Origine et histoire du Lido
Le Lido de Paris, initialement une piscine à spectacle fondée en 1928 par Francisque Chaux, était un lieu de divertissement inspiré de Venise, fréquenté par les classes aisées. Situé au 78 avenue des Champs-Élysées, il proposait des baignades et des spectacles aquatiques dans un cadre décoré par René Berger, évoquant la célèbre plage du Lido vénitien, en vogue depuis la Belle Époque. Le lieu ferma en 1933 après une liquidation judiciaire, marquant la fin de cette première époque.
En 1936, Léon Volterra relança l’établissement en remplaçant la piscine par une salle de spectacle. Rachat en 1946 par les frères Joseph et Louis Clerico, le Lido fut entièrement transformé et rouvrit le 20 juin avec la revue Sans rimes ni raison. Les Clerico développèrent la formule « dîner-spectacle », attirant le Tout-Paris. En 1948, Margaret Kelly, dite « Miss Bluebell », et ses Bluebell Girls rejoignirent la troupe, consolidant la réputation du lieu. Une franchise fut même ouverte au Stardust de Las Vegas en 1955.
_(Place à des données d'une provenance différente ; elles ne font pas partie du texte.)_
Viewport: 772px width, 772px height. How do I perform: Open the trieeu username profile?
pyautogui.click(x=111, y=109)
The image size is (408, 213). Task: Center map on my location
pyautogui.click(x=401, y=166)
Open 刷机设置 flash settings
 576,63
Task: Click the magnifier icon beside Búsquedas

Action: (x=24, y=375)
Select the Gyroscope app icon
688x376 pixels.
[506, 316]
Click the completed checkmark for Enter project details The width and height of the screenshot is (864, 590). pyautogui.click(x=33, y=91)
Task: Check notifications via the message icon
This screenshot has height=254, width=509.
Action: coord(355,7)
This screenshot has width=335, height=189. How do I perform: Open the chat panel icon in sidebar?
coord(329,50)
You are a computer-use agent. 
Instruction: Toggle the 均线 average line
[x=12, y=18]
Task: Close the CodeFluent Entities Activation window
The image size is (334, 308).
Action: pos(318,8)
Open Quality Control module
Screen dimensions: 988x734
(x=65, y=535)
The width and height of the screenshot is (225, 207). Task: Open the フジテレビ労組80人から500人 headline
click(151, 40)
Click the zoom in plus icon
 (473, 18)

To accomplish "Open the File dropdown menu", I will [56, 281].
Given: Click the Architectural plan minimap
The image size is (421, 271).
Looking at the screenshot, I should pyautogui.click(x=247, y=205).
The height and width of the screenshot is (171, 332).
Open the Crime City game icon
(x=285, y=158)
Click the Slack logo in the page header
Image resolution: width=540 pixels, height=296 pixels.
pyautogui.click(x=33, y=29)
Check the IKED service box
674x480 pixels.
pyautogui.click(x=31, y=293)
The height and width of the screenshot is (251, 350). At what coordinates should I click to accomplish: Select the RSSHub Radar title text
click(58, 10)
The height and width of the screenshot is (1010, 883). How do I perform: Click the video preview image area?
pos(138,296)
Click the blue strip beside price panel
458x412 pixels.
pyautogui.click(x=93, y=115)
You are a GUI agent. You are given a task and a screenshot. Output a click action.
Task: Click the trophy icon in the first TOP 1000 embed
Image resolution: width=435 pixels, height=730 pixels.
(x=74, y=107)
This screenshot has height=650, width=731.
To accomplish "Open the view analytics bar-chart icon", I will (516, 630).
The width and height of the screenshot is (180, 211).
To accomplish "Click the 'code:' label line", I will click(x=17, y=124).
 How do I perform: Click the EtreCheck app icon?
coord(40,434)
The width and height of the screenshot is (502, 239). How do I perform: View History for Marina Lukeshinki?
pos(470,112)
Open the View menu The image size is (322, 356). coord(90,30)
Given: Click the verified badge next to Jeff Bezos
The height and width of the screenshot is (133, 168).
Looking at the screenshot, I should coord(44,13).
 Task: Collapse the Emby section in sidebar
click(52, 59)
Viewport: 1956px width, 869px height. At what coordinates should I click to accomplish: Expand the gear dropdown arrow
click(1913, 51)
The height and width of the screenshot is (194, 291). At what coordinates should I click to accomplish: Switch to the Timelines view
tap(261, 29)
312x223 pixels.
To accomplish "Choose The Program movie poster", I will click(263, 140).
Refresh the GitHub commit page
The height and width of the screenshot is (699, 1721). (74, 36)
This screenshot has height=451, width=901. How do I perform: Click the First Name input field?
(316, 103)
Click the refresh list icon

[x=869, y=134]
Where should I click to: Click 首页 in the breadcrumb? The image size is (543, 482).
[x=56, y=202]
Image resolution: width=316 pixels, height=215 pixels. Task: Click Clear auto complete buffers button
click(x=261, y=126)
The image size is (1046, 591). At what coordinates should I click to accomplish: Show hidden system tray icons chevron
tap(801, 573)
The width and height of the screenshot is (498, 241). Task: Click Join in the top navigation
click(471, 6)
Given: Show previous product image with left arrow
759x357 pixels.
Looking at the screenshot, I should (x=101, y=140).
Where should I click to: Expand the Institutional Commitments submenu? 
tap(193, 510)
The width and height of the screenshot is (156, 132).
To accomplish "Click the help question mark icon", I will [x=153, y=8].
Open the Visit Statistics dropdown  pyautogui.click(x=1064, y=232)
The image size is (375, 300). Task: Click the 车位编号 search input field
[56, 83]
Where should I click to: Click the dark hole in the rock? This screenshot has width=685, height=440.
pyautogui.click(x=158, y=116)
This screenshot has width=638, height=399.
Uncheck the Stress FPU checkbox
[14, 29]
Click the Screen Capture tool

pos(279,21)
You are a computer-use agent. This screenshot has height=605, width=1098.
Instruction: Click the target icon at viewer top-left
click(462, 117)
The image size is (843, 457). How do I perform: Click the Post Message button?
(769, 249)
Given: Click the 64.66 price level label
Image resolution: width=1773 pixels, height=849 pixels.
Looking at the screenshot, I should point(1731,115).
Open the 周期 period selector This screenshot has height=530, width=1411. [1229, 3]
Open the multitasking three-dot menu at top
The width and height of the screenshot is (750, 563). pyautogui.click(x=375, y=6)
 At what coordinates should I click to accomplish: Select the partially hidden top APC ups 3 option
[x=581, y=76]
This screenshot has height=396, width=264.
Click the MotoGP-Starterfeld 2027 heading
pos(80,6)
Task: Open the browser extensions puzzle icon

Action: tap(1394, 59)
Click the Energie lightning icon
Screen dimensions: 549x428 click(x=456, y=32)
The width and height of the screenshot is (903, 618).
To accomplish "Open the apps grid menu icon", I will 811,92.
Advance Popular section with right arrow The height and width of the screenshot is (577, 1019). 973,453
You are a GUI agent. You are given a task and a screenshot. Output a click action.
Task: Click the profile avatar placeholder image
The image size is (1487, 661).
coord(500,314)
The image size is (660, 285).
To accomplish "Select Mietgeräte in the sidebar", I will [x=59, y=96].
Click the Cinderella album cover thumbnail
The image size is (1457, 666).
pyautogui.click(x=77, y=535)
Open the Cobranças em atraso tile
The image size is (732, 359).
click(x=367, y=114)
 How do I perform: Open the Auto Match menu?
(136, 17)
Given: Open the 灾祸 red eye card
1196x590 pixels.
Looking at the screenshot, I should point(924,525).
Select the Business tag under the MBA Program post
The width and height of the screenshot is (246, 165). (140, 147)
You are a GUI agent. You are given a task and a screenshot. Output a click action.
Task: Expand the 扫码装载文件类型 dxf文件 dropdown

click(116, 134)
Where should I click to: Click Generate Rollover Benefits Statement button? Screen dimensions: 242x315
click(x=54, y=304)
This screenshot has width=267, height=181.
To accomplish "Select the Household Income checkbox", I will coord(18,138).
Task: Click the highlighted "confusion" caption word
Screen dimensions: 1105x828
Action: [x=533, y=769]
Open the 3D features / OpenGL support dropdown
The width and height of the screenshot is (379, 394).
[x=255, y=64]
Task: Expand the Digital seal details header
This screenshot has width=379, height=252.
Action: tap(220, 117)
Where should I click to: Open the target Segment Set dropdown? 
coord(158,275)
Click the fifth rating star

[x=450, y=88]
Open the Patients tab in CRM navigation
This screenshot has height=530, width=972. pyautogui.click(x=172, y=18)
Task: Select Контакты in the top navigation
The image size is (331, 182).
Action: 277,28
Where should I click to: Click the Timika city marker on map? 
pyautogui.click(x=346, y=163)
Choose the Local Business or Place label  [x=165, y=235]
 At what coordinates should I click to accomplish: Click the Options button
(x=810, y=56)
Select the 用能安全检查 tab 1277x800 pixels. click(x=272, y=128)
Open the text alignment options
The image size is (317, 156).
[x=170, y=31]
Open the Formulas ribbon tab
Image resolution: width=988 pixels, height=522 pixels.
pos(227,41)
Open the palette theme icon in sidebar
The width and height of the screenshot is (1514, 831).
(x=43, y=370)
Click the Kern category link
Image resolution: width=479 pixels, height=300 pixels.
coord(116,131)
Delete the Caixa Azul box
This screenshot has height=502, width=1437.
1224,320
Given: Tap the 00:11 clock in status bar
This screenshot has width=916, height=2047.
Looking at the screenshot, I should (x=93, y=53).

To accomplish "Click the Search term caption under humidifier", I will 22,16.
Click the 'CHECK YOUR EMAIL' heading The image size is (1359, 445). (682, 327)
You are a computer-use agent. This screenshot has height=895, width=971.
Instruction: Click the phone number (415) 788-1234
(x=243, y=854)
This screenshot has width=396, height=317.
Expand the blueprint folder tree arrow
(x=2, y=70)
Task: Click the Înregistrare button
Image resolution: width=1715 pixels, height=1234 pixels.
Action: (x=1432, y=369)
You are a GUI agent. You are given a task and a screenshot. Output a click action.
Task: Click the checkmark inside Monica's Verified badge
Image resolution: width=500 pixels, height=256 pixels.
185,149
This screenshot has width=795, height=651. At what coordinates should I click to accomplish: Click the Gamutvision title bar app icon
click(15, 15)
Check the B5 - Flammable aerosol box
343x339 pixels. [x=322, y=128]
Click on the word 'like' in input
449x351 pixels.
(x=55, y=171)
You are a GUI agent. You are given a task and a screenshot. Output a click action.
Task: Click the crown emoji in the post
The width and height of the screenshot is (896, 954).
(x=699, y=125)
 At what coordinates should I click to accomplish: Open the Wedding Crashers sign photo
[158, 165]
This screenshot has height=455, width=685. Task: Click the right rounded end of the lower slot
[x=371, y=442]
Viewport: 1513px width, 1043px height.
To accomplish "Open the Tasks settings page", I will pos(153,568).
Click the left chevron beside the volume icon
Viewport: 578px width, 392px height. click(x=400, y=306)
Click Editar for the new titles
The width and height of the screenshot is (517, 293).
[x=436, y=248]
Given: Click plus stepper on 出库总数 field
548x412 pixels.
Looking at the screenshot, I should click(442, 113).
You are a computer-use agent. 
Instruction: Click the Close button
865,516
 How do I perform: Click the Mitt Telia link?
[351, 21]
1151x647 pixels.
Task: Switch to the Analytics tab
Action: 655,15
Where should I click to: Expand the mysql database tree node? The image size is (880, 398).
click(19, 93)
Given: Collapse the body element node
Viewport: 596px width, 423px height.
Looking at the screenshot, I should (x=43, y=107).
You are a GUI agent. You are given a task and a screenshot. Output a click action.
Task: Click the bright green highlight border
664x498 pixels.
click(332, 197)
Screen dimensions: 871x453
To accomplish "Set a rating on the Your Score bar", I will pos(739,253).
En 1977, le Lido déménagea au 116 bis avenue des Champs-Élysées, dans l’immeuble Normandie, sous la direction de Jean-Robert Boudre. Une salle panoramique de 1 150 places, conçue par les architectes italiens Giorgio Vecchia et Franco Bartoccini, fut inaugurée. Le cabaret accueillit des stars comme Édith Piaf, Marlene Dietrich ou Elton John, et produisit 27 revues jusqu’en 2022. Cette année-là, Accor racheta le Lido à Sodexo et le transforma en théâtre dédié à la comédie musicale, rouvrant en décembre avec Cabaret, mis en scène par Robert Carsen.
L’immeuble abritant le Lido depuis 1977, construit en 1931 par Jean Desbouis pour La Réunion Foncière, est partiellement classé Monument Historique depuis 2005. Sa façade « en dents de scie » et ses vitraux de Max-Ingrand (aujourd’hui disparus) reflètent l’architecture moderne de l’époque. Le cinéma Le Normandy, ouvert en 1937 en rez-de-chaussée, partageait cet espace avant l’arrivée du cabaret. Les décrochements de la façade offraient une vue optimale sur les Champs-Élysées, tout en masquant partiellement l’originalité polychrome de l’édifice.
Le Lido a marqué la culture populaire, apparaissant dans des films comme À bout de souffle (1960) de Jean-Luc Godard ou Le Samouraï (1967) de Jean-Pierre Melville. Son histoire reflète l’évolution des divertissements parisiens, du cabaret intimiste des années 1940 à la comédie musicale contemporaine. Aujourd’hui, le théâtre du Lido perpétue cette tradition en proposant des spectacles innovants, tout en conservant son prestige historique.